Any ideas or suggestions are much appreciated.

JimBass · 05-16-2008, 11:52 PM

With 3 failed drives, I suspect you're learning the hard way that software RAID5 is not the best of choices for data. Probably whatever crashed the system is what screwed up the drives, which is the unfortunate nature of software RAID. Obviously if your OS goes down for any reason, and the OS is also controlling the array, the array has no controller, so data will probably get lost.

It is also possible you have a hardware error with some of the drives, but I think that is a remote possibility at best.

I would expect the data could be recovered, but it would probably need recovery experts. Their cost would be way above the cost of a hardware controller.

Peace,
JimBass

Curlyau · 05-18-2008, 07:33 AM

Hmm, yeah, that's probably not the answer I was looking for.

Thanks for your honesty though.

Now, the data is just a bunch of movies and music I'd ripped at home, so it's not overly critical that I get it all back. However I'd like to think that I didn't do anything rashly irreversable to lose it.

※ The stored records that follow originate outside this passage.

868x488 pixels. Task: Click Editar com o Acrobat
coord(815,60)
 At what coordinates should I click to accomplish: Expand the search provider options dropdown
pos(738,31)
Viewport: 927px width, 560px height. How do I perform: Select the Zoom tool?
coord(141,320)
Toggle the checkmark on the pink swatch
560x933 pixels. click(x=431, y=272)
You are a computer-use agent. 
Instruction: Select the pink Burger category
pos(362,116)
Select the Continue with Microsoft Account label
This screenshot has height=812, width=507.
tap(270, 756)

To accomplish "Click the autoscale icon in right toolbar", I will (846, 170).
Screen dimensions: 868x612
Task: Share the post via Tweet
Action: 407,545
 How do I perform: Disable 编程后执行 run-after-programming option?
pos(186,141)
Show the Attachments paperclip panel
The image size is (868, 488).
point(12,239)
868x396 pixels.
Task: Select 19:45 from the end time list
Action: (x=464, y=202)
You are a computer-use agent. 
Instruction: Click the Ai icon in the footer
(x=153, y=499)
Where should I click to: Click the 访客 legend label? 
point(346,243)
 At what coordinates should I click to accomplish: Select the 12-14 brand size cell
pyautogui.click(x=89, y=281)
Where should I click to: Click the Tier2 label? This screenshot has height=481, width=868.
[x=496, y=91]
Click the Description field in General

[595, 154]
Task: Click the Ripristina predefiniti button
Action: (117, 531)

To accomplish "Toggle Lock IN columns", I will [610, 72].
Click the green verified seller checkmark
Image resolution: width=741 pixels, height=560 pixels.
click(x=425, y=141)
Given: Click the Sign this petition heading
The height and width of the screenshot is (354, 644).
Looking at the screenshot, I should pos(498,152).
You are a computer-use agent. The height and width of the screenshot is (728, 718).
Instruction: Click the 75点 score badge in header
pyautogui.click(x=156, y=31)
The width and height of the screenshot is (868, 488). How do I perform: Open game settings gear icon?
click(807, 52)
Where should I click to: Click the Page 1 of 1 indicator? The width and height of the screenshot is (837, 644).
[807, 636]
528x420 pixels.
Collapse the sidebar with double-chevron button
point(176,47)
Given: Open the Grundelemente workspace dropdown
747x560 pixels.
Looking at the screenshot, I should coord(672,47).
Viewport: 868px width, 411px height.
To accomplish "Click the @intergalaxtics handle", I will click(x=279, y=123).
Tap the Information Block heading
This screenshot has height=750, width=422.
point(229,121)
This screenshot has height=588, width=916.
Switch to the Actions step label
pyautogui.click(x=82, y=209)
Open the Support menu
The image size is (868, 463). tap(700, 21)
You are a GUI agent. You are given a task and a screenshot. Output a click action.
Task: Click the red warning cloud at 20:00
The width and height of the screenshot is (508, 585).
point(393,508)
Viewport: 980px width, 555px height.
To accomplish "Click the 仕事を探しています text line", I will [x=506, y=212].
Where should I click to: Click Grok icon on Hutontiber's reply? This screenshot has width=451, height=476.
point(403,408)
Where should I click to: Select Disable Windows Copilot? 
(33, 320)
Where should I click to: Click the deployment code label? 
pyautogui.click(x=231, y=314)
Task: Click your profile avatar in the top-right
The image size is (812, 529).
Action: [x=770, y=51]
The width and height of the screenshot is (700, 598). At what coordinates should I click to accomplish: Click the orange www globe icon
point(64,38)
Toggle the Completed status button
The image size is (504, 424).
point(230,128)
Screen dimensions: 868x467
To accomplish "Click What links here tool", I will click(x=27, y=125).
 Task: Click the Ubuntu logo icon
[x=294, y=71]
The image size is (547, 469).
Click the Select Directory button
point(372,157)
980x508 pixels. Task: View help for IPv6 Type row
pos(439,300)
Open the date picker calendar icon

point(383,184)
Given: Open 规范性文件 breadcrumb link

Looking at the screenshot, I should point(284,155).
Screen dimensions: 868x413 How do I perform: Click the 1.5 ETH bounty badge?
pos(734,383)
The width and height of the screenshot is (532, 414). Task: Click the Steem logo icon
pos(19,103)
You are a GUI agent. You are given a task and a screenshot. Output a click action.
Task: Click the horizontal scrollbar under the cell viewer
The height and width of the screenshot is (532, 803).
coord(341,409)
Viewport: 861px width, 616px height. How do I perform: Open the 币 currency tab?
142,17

Can anyone point me in the direction of some documentation I can read in order to better understand software raid in order to maybe try and recover the array? Bear in mind that I have (within reason) all the time in the world to fiddle around with the nuts and bolts rather than looking for one magic command to rebuild the array?

Curlyau · 05-20-2008, 10:21 PM

Well, just in case it helps anyone else out.

I pulled each drive from the box seperately, and did a full SMART test. The new Seagate failed, as well as one of the Samsungs.

I then did a full surface scan on the Samsung, which showed 5 faulty blocks.

Both should be replaced under warranty, but that doesn't help me. Since the 'grow' operation only got a very small way through, almost all of my data should still be on the old array members, right?

So what I'm thinking is that I get a couple of new drives, and dd the faulty samsung onto a new one. Then do the same for the faulty seagate and assemble the array. That /should/ contiue the grow operation, or at least bring up the array in a degraded state, right?